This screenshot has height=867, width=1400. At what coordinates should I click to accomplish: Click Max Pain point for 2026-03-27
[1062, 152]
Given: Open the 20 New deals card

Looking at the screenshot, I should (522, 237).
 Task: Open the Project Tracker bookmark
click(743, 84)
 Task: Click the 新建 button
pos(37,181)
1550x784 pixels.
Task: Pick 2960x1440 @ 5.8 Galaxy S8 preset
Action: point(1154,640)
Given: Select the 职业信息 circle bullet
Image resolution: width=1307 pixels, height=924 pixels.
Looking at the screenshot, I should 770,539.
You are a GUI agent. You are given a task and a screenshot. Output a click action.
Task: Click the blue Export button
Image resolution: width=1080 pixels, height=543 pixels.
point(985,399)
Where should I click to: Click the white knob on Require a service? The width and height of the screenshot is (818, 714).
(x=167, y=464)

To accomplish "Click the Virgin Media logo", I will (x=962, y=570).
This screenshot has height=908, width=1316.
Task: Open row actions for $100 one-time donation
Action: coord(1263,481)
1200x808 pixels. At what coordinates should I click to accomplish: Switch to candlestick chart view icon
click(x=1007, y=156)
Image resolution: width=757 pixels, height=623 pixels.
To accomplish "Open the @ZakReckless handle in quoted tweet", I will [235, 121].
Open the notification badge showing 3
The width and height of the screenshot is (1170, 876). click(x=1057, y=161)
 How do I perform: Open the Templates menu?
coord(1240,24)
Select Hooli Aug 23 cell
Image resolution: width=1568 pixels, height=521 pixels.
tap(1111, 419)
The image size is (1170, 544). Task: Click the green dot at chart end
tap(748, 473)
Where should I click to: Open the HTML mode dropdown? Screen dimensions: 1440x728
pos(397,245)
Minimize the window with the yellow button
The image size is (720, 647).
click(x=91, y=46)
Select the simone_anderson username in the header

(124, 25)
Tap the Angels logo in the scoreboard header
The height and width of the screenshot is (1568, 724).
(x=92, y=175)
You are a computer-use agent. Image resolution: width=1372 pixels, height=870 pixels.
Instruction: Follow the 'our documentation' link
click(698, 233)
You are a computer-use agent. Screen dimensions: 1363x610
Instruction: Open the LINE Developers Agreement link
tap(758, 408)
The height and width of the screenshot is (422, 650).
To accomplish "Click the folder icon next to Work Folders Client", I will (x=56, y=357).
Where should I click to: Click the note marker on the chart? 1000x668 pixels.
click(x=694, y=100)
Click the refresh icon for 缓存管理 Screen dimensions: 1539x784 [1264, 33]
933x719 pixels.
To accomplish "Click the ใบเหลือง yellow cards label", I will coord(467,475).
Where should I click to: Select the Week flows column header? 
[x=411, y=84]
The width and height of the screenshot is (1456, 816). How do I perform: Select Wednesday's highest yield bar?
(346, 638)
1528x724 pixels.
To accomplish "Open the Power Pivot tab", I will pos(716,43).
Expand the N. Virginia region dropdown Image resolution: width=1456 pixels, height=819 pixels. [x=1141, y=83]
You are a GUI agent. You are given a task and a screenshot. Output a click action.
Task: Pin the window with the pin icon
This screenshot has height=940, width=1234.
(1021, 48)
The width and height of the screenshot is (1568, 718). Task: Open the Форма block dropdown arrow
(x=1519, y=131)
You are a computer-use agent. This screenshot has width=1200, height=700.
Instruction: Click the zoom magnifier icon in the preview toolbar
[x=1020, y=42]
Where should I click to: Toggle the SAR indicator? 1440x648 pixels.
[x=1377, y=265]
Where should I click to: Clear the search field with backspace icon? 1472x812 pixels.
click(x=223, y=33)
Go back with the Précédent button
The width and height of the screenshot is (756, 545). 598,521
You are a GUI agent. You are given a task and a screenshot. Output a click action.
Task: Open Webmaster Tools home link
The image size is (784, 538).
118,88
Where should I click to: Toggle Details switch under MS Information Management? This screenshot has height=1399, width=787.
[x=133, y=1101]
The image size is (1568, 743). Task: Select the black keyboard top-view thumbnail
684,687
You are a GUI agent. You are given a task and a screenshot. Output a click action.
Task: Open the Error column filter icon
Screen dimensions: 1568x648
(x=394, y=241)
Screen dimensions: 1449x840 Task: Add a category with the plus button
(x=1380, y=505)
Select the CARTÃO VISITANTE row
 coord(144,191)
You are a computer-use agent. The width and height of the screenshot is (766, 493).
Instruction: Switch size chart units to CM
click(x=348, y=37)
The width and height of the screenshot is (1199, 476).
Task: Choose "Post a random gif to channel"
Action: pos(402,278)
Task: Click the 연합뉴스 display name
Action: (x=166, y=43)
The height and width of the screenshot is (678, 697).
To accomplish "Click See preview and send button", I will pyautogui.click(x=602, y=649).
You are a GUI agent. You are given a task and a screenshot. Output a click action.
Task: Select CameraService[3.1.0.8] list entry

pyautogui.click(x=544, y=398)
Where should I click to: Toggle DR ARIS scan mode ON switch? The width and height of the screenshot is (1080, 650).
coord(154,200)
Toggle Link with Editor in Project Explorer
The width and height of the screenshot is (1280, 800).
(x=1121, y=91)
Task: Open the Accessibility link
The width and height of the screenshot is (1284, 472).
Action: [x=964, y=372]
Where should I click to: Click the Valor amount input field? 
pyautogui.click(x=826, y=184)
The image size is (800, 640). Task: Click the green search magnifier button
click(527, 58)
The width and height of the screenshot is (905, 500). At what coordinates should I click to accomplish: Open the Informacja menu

» WHAT THE TASK REQUIRES:
Convert all of the records above into a Markdown table with the columns No. and Line. Each non-blank line gets its own row with a sequential number.

» WORKED SOLUTION:
| No. | Line |
|---|---|
| 1 | This screenshot has height=867, width=1400. At what coordinates should I click to accomplish: Click Max Pain point for 2026-03-27 |
| 2 | [1062, 152] |
| 3 | Given: Open the 20 New deals card |
| 4 | Looking at the screenshot, I should (522, 237). |
| 5 |  Task: Open the Project Tracker bookmark |
| 6 | click(743, 84) |
| 7 |  Task: Click the 新建 button |
| 8 | pos(37,181) |
| 9 | 1550x784 pixels. |
| 10 | Task: Pick 2960x1440 @ 5.8 Galaxy S8 preset |
| 11 | Action: point(1154,640) |
| 12 | Given: Select the 职业信息 circle bullet |
| 13 | Image resolution: width=1307 pixels, height=924 pixels. |
| 14 | Looking at the screenshot, I should 770,539. |
| 15 | You are a GUI agent. You are given a task and a screenshot. Output a click action. |
| 16 | Task: Click the blue Export button |
| 17 | Image resolution: width=1080 pixels, height=543 pixels. |
| 18 | point(985,399) |
| 19 | Where should I click to: Click the white knob on Require a service? The width and height of the screenshot is (818, 714). |
| 20 | (x=167, y=464) |
| 21 | To accomplish "Click the Virgin Media logo", I will (x=962, y=570). |
| 22 | This screenshot has height=908, width=1316. |
| 23 | Task: Open row actions for $100 one-time donation |
| 24 | Action: coord(1263,481) |
| 25 | 1200x808 pixels. At what coordinates should I click to accomplish: Switch to candlestick chart view icon |
| 26 | click(x=1007, y=156) |
| 27 | Image resolution: width=757 pixels, height=623 pixels. |
| 28 | To accomplish "Open the @ZakReckless handle in quoted tweet", I will [235, 121]. |
| 29 | Open the notification badge showing 3 |
| 30 | The width and height of the screenshot is (1170, 876). click(x=1057, y=161) |
| 31 |  How do I perform: Open the Templates menu? |
| 32 | coord(1240,24) |
| 33 | Select Hooli Aug 23 cell |
| 34 | Image resolution: width=1568 pixels, height=521 pixels. |
| 35 | tap(1111, 419) |
| 36 | The image size is (1170, 544). Task: Click the green dot at chart end |
| 37 | tap(748, 473) |
| 38 | Where should I click to: Open the HTML mode dropdown? Screen dimensions: 1440x728 |
| 39 | pos(397,245) |
| 40 | Minimize the window with the yellow button |
| 41 | The image size is (720, 647). |
| 42 | click(x=91, y=46) |
| 43 | Select the simone_anderson username in the header |
| 44 | (124, 25) |
| 45 | Tap the Angels logo in the scoreboard header |
| 46 | The height and width of the screenshot is (1568, 724). |
| 47 | (x=92, y=175) |
| 48 | You are a computer-use agent. Image resolution: width=1372 pixels, height=870 pixels. |
| 49 | Instruction: Follow the 'our documentation' link |
| 50 | click(698, 233) |
| 51 | You are a computer-use agent. Screen dimensions: 1363x610 |
| 52 | Instruction: Open the LINE Developers Agreement link |
| 53 | tap(758, 408) |
| 54 | The height and width of the screenshot is (422, 650). |
| 55 | To accomplish "Click the folder icon next to Work Folders Client", I will (x=56, y=357). |
| 56 | Where should I click to: Click the note marker on the chart? 1000x668 pixels. |
| 57 | click(x=694, y=100) |
| 58 | Click the refresh icon for 缓存管理 Screen dimensions: 1539x784 [1264, 33] |
| 59 | 933x719 pixels. |
| 60 | To accomplish "Click the ใบเหลือง yellow cards label", I will coord(467,475). |
| 61 | Where should I click to: Select the Week flows column header?  |
| 62 | [x=411, y=84] |
| 63 | The width and height of the screenshot is (1456, 816). How do I perform: Select Wednesday's highest yield bar? |
| 64 | (346, 638) |
| 65 | 1528x724 pixels. |
| 66 | To accomplish "Open the Power Pivot tab", I will pos(716,43). |
| 67 | Expand the N. Virginia region dropdown Image resolution: width=1456 pixels, height=819 pixels. [x=1141, y=83] |
| 68 | You are a GUI agent. You are given a task and a screenshot. Output a click action. |
| 69 | Task: Pin the window with the pin icon |
| 70 | This screenshot has height=940, width=1234. |
| 71 | (1021, 48) |
| 72 | The width and height of the screenshot is (1568, 718). Task: Open the Форма block dropdown arrow |
| 73 | (x=1519, y=131) |
| 74 | You are a computer-use agent. This screenshot has width=1200, height=700. |
| 75 | Instruction: Click the zoom magnifier icon in the preview toolbar |
| 76 | [x=1020, y=42] |
| 77 | Where should I click to: Toggle the SAR indicator? 1440x648 pixels. |
| 78 | [x=1377, y=265] |
| 79 | Where should I click to: Clear the search field with backspace icon? 1472x812 pixels. |
| 80 | click(x=223, y=33) |
| 81 | Go back with the Précédent button |
| 82 | The width and height of the screenshot is (756, 545). 598,521 |
| 83 | You are a GUI agent. You are given a task and a screenshot. Output a click action. |
| 84 | Task: Open Webmaster Tools home link |
| 85 | The image size is (784, 538). |
| 86 | 118,88 |
| 87 | Where should I click to: Toggle Details switch under MS Information Management? This screenshot has height=1399, width=787. |
| 88 | [x=133, y=1101] |
| 89 | The image size is (1568, 743). Task: Select the black keyboard top-view thumbnail |
| 90 | 684,687 |
| 91 | You are a GUI agent. You are given a task and a screenshot. Output a click action. |
| 92 | Task: Open the Error column filter icon |
| 93 | Screen dimensions: 1568x648 |
| 94 | (x=394, y=241) |
| 95 | Screen dimensions: 1449x840 Task: Add a category with the plus button |
| 96 | (x=1380, y=505) |
| 97 | Select the CARTÃO VISITANTE row |
| 98 |  coord(144,191) |
| 99 | You are a computer-use agent. The width and height of the screenshot is (766, 493). |
| 100 | Instruction: Switch size chart units to CM |
| 101 | click(x=348, y=37) |
| 102 | The width and height of the screenshot is (1199, 476). |
| 103 | Task: Choose "Post a random gif to channel" |
| 104 | Action: pos(402,278) |
| 105 | Task: Click the 연합뉴스 display name |
| 106 | Action: (x=166, y=43) |
| 107 | The height and width of the screenshot is (678, 697). |
| 108 | To accomplish "Click See preview and send button", I will pyautogui.click(x=602, y=649). |
| 109 | You are a GUI agent. You are given a task and a screenshot. Output a click action. |
| 110 | Task: Select CameraService[3.1.0.8] list entry |
| 111 | pyautogui.click(x=544, y=398) |
| 112 | Where should I click to: Toggle DR ARIS scan mode ON switch? The width and height of the screenshot is (1080, 650). |
| 113 | coord(154,200) |
| 114 | Toggle Link with Editor in Project Explorer |
| 115 | The width and height of the screenshot is (1280, 800). |
| 116 | (x=1121, y=91) |
| 117 | Task: Open the Accessibility link |
| 118 | The width and height of the screenshot is (1284, 472). |
| 119 | Action: [x=964, y=372] |
| 120 | Where should I click to: Click the Valor amount input field?  |
| 121 | pyautogui.click(x=826, y=184) |
| 122 | The image size is (800, 640). Task: Click the green search magnifier button |
| 123 | click(527, 58) |
| 124 | The width and height of the screenshot is (905, 500). At what coordinates should I click to accomplish: Open the Informacja menu |